Where Have PrimeTime Viewers Gone and What Do They Find When They Get There

These are numbers from the estimable website TV By The Numbers (refs. below).

Bill Gorman shows two things:

1) the decline of broadcast networks (yellow column to the left)

2) the rise of cable networks (yellow column to the right) 

As Gorman notes today, cable is not just growing but moving to the center.  In the case of Bravo, for instance, this means moving from indie film, drama and the performing arts to reality, fashion and celebrity.  TLC was once a "place for learning minds" and now gives us Jon & Kate Plus 8.  The cable alternative now has a carnie instinct for a cruder entertainment. 
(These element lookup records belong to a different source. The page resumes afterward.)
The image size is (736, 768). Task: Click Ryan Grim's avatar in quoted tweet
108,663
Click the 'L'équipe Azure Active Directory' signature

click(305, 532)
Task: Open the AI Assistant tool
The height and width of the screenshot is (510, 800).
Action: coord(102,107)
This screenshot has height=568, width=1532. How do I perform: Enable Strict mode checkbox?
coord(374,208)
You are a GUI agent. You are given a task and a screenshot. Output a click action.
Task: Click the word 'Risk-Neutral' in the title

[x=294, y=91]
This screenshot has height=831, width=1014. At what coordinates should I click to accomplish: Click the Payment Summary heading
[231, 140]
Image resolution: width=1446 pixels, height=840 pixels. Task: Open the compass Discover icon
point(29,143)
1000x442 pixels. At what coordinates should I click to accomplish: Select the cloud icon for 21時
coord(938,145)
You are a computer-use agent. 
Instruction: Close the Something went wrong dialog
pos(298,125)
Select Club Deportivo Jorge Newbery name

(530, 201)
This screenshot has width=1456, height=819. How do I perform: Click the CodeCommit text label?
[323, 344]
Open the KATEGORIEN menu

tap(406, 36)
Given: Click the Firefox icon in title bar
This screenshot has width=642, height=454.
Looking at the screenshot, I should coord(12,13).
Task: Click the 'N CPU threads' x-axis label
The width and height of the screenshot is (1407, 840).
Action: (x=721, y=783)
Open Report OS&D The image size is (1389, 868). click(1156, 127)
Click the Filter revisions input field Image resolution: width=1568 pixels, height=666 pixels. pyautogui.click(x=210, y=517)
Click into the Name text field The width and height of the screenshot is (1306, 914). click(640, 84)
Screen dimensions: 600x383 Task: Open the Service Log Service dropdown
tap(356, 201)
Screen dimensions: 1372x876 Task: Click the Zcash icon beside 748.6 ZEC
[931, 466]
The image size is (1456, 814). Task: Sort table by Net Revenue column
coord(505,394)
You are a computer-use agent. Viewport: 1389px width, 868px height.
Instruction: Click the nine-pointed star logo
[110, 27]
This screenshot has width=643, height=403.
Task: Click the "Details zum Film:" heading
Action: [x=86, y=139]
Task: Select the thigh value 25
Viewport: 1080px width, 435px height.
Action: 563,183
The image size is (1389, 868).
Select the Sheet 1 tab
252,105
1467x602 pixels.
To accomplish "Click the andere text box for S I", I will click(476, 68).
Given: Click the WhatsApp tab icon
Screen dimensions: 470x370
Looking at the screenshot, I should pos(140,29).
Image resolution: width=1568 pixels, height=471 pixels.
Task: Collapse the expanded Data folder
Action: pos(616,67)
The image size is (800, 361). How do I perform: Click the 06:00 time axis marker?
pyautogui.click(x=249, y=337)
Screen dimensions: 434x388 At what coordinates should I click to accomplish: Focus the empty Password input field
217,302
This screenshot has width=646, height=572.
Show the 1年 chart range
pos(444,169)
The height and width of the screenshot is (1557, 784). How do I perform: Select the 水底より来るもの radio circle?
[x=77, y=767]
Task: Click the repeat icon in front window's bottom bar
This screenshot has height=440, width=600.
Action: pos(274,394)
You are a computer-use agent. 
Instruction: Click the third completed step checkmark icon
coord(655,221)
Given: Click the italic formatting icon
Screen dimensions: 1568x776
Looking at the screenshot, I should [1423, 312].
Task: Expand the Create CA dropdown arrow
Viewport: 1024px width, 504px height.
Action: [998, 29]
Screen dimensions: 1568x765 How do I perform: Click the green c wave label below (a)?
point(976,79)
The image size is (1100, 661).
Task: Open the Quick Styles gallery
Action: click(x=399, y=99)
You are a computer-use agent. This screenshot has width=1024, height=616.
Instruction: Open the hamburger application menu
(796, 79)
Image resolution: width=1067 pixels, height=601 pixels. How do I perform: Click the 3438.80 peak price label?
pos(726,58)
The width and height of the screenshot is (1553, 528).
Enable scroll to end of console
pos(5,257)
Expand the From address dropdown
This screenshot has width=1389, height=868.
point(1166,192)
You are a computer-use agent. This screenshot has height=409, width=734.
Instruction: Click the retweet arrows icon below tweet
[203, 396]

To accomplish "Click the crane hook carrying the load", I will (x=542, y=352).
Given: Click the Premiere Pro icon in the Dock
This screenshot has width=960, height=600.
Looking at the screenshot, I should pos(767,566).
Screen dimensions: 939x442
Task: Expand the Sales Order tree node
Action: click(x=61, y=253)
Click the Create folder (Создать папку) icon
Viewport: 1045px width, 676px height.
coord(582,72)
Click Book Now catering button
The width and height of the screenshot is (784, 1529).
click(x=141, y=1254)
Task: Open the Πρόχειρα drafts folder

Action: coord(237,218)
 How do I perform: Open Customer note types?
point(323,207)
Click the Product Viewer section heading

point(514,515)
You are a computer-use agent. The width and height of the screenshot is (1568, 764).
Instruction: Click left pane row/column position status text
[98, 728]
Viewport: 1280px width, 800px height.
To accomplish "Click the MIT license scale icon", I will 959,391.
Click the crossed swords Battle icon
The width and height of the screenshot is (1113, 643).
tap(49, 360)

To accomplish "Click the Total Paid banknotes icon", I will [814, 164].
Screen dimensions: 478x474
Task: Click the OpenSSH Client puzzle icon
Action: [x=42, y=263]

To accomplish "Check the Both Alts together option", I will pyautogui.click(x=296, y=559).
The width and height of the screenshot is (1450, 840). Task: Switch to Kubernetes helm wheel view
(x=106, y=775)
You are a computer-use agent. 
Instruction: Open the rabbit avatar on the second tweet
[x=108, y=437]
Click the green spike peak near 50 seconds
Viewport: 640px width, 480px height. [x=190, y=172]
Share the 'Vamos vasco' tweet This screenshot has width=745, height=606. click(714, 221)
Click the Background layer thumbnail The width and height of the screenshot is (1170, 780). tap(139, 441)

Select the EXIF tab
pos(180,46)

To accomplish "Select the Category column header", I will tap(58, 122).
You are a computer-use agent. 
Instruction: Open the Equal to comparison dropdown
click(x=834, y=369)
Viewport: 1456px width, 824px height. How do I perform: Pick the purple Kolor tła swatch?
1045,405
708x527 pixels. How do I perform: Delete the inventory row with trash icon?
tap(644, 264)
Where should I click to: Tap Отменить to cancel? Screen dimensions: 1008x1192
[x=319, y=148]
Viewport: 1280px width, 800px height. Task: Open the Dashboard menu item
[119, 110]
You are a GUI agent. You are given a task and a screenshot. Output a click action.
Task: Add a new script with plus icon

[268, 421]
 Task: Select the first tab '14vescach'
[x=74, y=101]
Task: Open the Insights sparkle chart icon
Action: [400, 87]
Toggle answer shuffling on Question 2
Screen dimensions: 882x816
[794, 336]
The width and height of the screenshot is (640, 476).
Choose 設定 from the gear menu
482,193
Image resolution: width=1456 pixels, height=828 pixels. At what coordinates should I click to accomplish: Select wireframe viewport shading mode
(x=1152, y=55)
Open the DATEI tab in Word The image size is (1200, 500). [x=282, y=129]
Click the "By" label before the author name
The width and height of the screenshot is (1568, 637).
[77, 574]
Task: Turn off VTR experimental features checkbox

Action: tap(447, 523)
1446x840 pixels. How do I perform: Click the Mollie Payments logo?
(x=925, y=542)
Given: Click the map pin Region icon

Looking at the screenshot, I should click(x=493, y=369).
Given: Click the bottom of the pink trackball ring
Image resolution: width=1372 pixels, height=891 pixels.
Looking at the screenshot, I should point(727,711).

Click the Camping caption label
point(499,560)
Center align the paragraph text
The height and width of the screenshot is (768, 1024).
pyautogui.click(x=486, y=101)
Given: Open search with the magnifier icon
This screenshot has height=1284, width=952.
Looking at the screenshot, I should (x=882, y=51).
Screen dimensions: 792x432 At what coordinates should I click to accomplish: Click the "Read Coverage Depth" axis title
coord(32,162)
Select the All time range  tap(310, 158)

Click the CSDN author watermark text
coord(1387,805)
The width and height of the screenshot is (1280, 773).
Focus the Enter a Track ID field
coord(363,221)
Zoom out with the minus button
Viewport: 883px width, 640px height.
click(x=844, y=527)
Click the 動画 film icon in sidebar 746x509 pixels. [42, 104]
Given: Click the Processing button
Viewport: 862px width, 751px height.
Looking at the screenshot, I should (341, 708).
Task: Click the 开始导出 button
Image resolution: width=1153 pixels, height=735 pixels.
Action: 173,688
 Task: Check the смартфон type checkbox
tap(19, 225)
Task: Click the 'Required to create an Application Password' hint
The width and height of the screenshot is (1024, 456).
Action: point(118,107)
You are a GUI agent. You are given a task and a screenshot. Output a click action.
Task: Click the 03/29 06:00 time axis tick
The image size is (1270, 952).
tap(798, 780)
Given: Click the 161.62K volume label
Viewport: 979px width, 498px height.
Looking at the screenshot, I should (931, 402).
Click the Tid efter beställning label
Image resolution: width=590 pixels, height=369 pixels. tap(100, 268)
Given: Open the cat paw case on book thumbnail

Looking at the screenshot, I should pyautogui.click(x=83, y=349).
The question is this: does this movement to more popular themes represent a compression of cutural offerings and a dumbing down of programming.  We can argue this a number of ways.  But I am impressed with the fact that reality television is often a very successful ways of getting something like the lives of real(ish) Americans into the programming mix.  Without the innovations driven by cable, there is no way we would now have such detailed ethnographic treatments of, say, the Housewives of New Jersey and Orange County

It's a question then of winners and losers.

Two groups are relatively displaced by the "new cable:" the avant garde who prefer indie content, and taste elites who care about arts content. 

Two groups are served: a carnie audience interested in sensational coverage and the rest of us who like this window on other worlds. 

References

Gorman, Bill.  2008.  Updated: Where Did The Primetime Broadcast Audience Go?  TVbythenumbers.com.  December 03, 2008.  here.  (source of the image above)

Gorman, Bill.  2009. As Cable Networks Abandon Their Roots to Grab Audience, Where Do The Niches Go.  TVbythenumbers.com. here.

1 thought on “Where Have PrimeTime Viewers Gone and What Do They Find When They Get There

  1. Rick Liebling

    I don’t think this paints the complete picture. Yes, cable has moved more towards the center (and by center, I mean bottom). But not all cable has become The Real Housewives of…

    How do we explain The Wire, Mad Men, Six Feet Under, Weeds, Californication, Nip/Tuck, The Shield and other shows that aren’t just good, but as intelligent, challenging, well-written, well-acted and critically acclaimed as anything in the last 10/20/50 years.

    So, to me, the issue isn’t niche cable’s move to center (which is true), but rather the disappearing middle on TV. It’s either great quality stuff, or unmitigated dreck. The perfectly serviceable still exists (2 and 1/2 men, CSI, etc.) but that seems to be getting smaller.